**Vorgegebener Text**

◆ ◆ ◆ ◆ ◆ ◆ ◆

All-IP-Umstellung für Unternehmen

Zwischen Zweidraht und IPv6

7. Juni 2016, 6:00 Uhr | Bernd Büttner, Director Strategic Marketing bei Bintec Elmeg, www.bintec-elmeg.com./pf

Die Umstellung der ISDN-Netze auf All-IP ist seitens der Deutschen Telekom bereits seit längerer Zeit im Gange. Die Geschäftskunden des Telekommunikationsunternehmens sind seit Frühjahr 2015 an der Reihe, nachdem es in den Jahren zuvor mehrere Millionen Privatkunden umgestellt hat. Das Ziel: Bis 2018 soll alles erledigt sein, so zumindest der Plan.

Wie aus dem letzten Tätigkeitsbericht der Bundesnetzagentur leicht zu erkennen ist, vollzieht auf dem Gesamtmarkt ein zunehmend schnellerer Strukturwandel bei den Technologien der Telefonanschlüsse (Bundesnetzagentur: Tätigkeitsbericht 2014/15, Seite 30ff). Mit Einführung der IP-basierenden Anschlüsse für Geschäftskunden der Deutschen Telekom konnte diese im Verlauf des ersten Jahres diejenigen ISDN-Anschlüsse umstellen, die als sogenannte ISDN-Mehrgeräteanschlüsse in Betrieb waren. Speziell im Geschäftskundenumfeld blieb die Umstellung vorhandener ISDN-Anlagenanschlüsse hin zum sogenannten SIP-Trunk vonseiten der Deutschen Telekom bis dato aus - mangels verfügbarer Angebote.

◆ ◆ ◆ ◆ ◆ ◆ ◆

**Datenzeilen**

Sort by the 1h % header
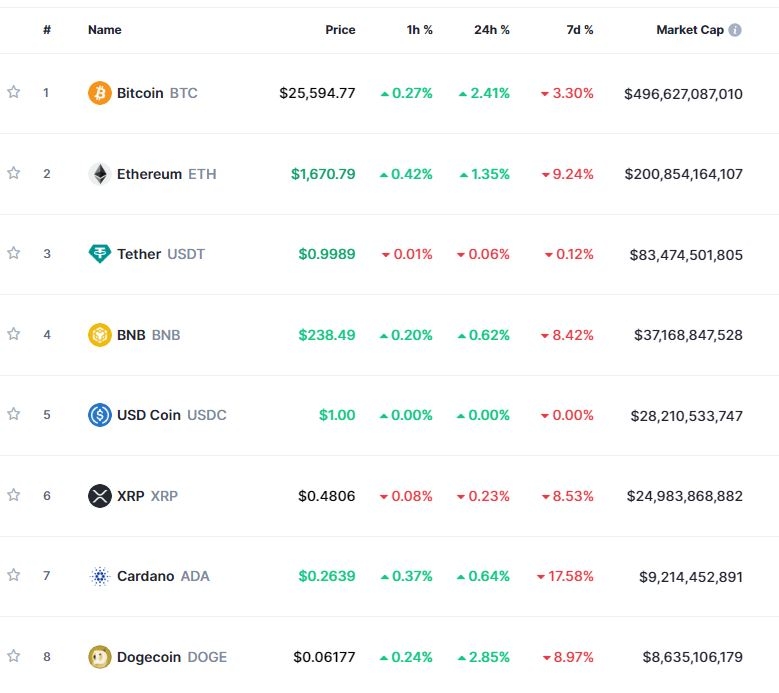779x693 pixels. [419, 30]
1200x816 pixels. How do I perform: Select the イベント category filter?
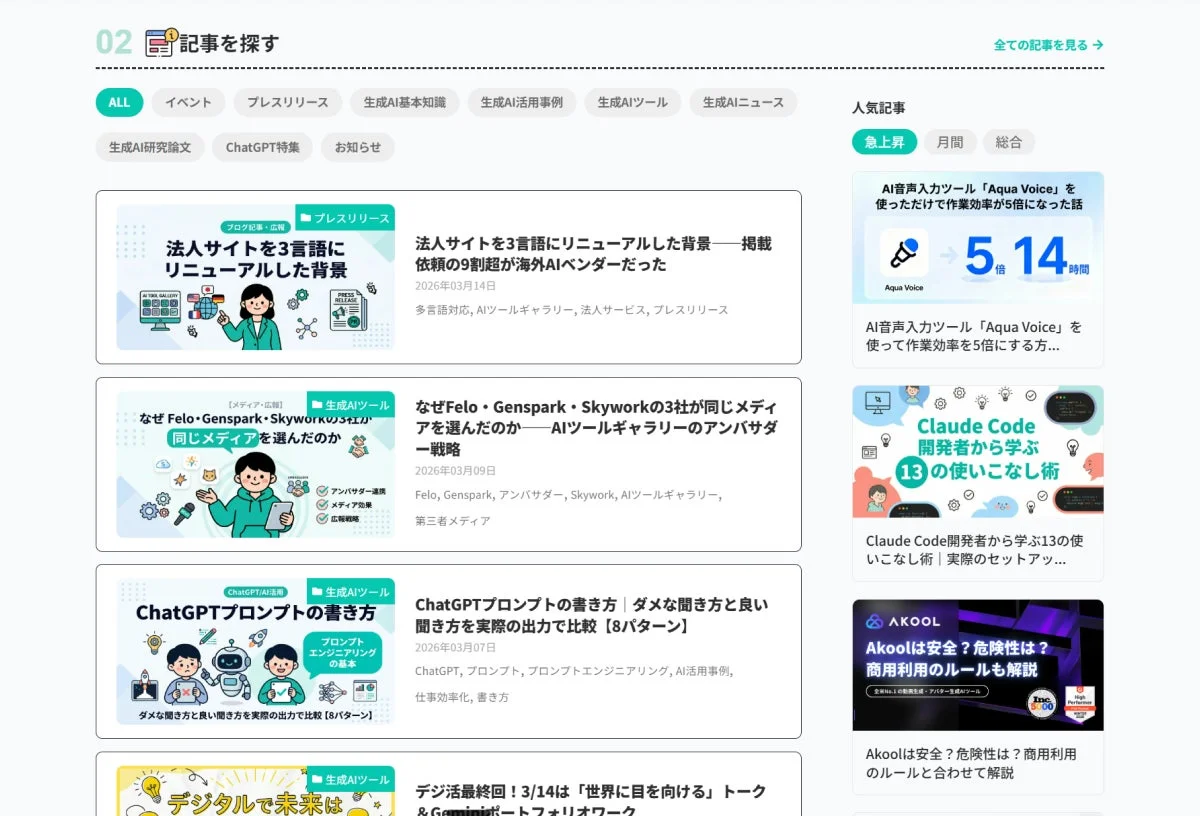187,102
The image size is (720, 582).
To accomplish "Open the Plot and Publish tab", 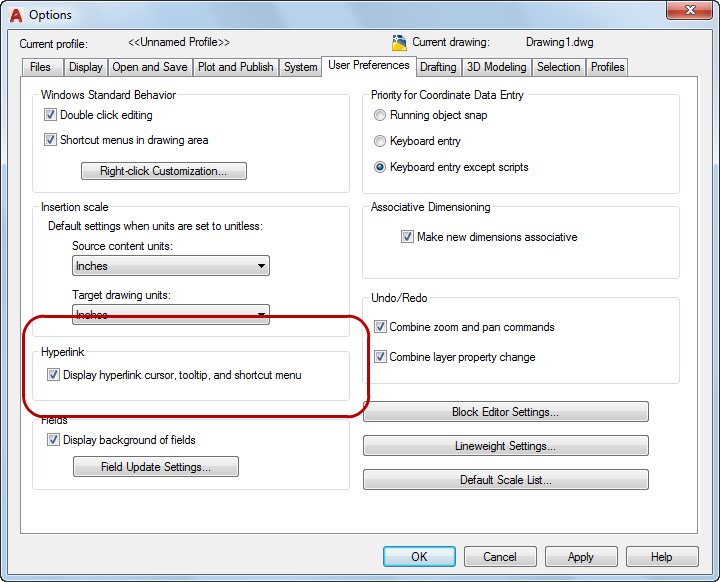I will pos(235,67).
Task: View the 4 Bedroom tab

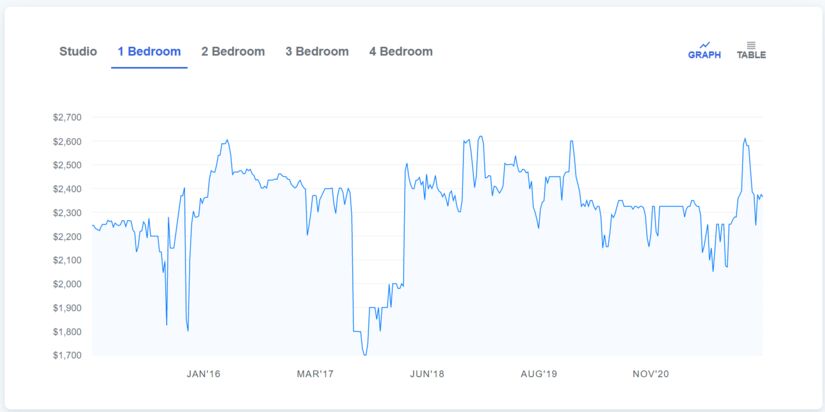Action: tap(401, 51)
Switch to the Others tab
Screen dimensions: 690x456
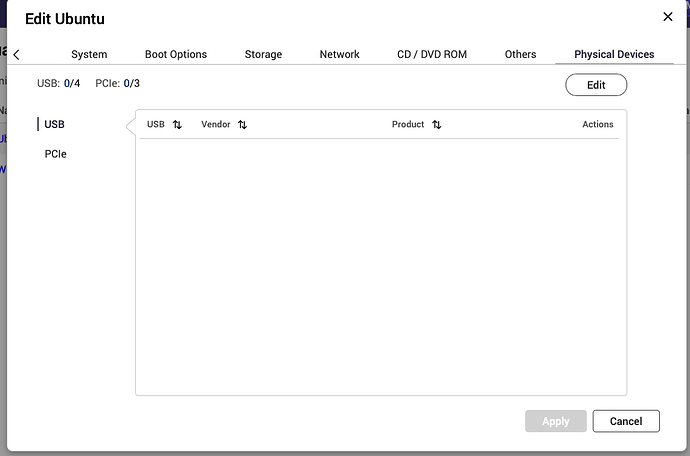click(520, 54)
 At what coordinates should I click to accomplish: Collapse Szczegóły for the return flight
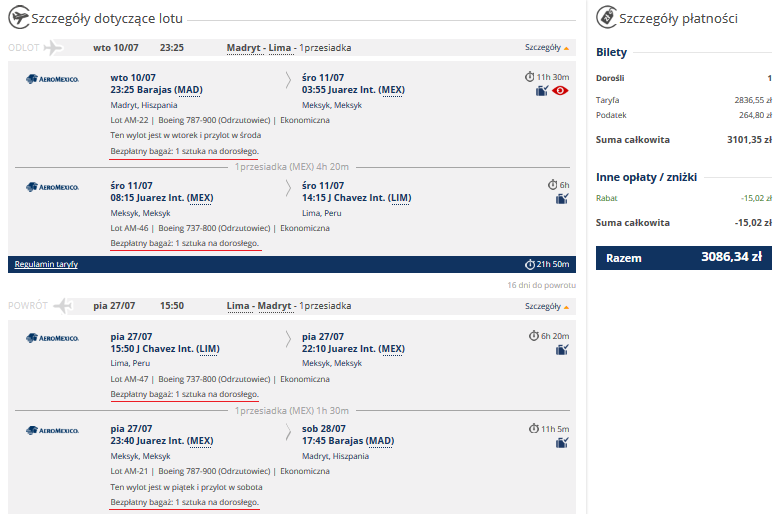[x=546, y=306]
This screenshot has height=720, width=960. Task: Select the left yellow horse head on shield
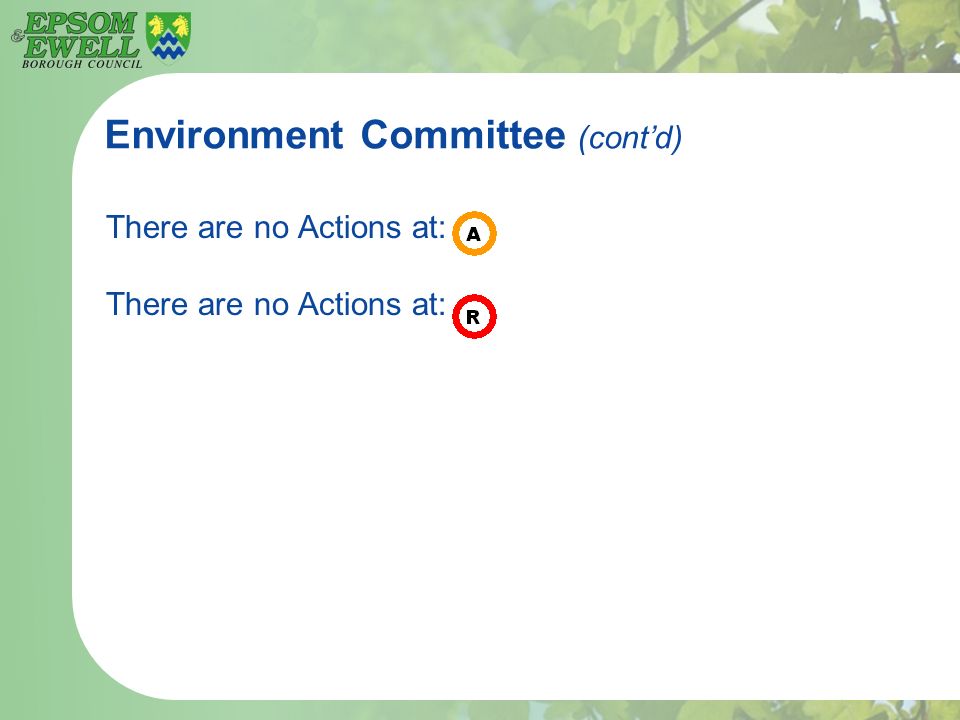pos(157,26)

◆ ◆ ◆ ◆ ◆ ◆ ◆

**Aufgaben**
(A) Seit wann sind laut dem Text zur All-IP-Umstellung die Geschäftskunden der Deutschen Telekom an der Reihe?
(B) Prüfe, ob diese Aussagen zum Text über die All-IP-Umstellung passen, und antworte jeweils mit Ja oder Nein samt den entscheidenden Worten aus dem Text: (i) Vor den Geschäftskunden hat die Deutsche Telekom mehrere Millionen Privatkunden umgestellt. (ii) Nach Plan soll die Umstellung bis 2020 abgeschlossen sein. (iii) Schon im ersten Jahr hat die Deutsche Telekom vorhandene ISDN-Anlagenanschlüsse auf SIP-Trunk umgestellt.
(C) Schreib den Text zur All-IP-Umstellung nach seinem letzten Satz weiter.

**Antworten je Aufgabe**
(A) Seit Frühjahr 2015.

(B)
(i) Ja: „nachdem es in den Jahren zuvor mehrere Millionen Privatkunden umgestellt hat“
(ii) Nein: „Bis 2018 soll alles erledigt sein“
(iii) Nein: „blieb die Umstellung vorhandener ISDN-Anlagenanschlüsse hin zum sogenannten SIP-Trunk vonseiten der Deutschen Telekom bis dato aus“

(C)
Im Gegensatz dazu bieten seit einiger Zeit eine Reihe anderer VoIP/SIP-Provider sowie auch alternative, meist auf bestimmte Regionen fokussierte Carrier solche SIP-Trunk-Services für ihre Kunden an. Im weiteren Verlauf dieses Jahres wird auch von der Deutschen Telekom ein SIP-Trunk verfügbar sein, sodass die All-IP-Transformation der Geschäftskunden nicht an Fahrt verliert. Darüber hinaus gibt es für die eine oder andere ISDN-Speziallösung - Stand heute - noch keine echte IP-basierende Alternative, sei es technisch oder auch im Zusammenhang mit rechtlichen Aspekten - Stichwort: Sonderdienste. Es bleibt also noch einiges abzuarbeiten und geeignete Lösungen zu finden.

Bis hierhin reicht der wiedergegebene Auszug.